ReplyDeleteSeems like there is a lingering interest or curiosity, much like a person looking up an old friend to see how they've fared.
Anon 1:31, I did find these sites while looking for some old friends. I also found some of the friends, as well.
ReplyDeleteI am very glad that I did, too. There were some things I needed to restudy from ground zero, remaining things that therapy had not taken care of, and which were still causing inner conflict and negativity. Had I never signed on to the internet, these things would most likely not have been resolved. I also made some new friends, and have enjoyed being part of their recovery, too.
Armstrongism is a very powerful modifier. Your journey has just barely begun when you walk out of services for the last time. In order to really leave it all behind, and resume forward progress, you have to be determined and firmly rooted in your efforts to diffuse and debunk it. You can't do a half-assed job of this, or some of the bad symptoms will remain. So, there is a method to the madness.
BB
Tagging on to what my buddy BB said---- our vintage 1970s testimony is valuable. How awesome would it have been if the people from the 1930s and 1940s had been able to share their experiences with our parents that were just tuning in in the 50s and 60s?

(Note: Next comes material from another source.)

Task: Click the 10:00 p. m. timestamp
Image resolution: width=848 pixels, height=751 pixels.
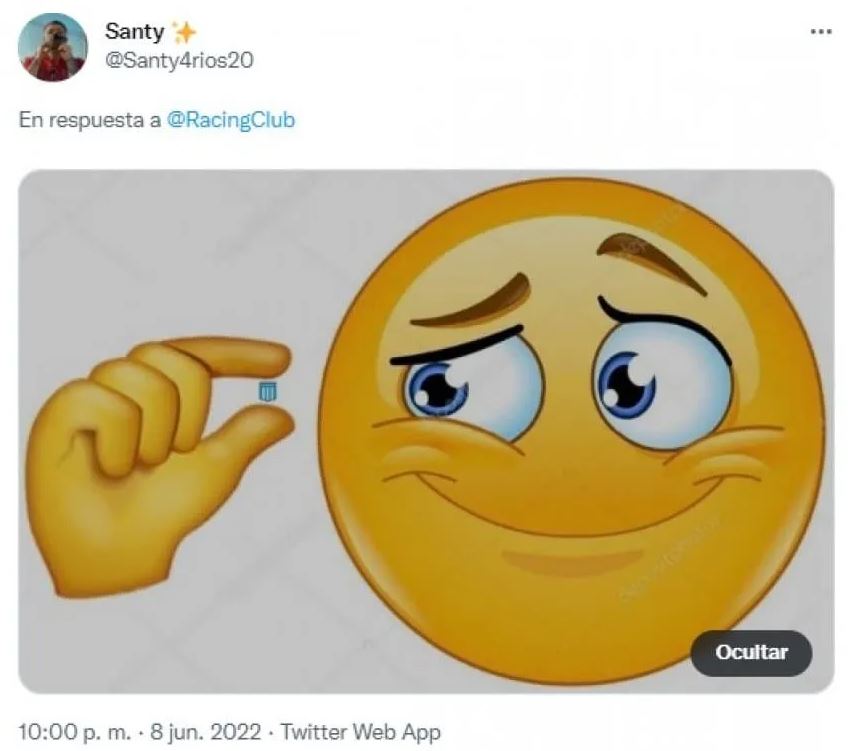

ReplyDeleteHad Herby's prophecy interpretation failures from back then been known to them, think of all the people whose parents wouldn't have wasted their tithes. How about the people who could have gone to good accredited colleges, gotten degrees and had better careers? Some of us didn't survive because of Armstrong's medical doctrine that he didn't apply to himself. There are hundreds of people who would probably never have suffered from depression and anxiety disorders, and people who wouldn't have gotten into alcoholism. Think of all the kids who wouldn't have been abused.
When you look at it that way, it's almost a sacred duty for us to hang around and share!